Stored data entries:
___
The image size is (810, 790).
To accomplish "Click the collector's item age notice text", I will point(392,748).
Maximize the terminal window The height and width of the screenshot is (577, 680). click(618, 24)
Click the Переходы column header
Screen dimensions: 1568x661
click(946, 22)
___
Output each entry exactly as written, leaving none out.

Task solution ▸
The image size is (810, 790).
To accomplish "Click the collector's item age notice text", I will point(392,748).
Maximize the terminal window The height and width of the screenshot is (577, 680). click(618, 24)
Click the Переходы column header
Screen dimensions: 1568x661
click(946, 22)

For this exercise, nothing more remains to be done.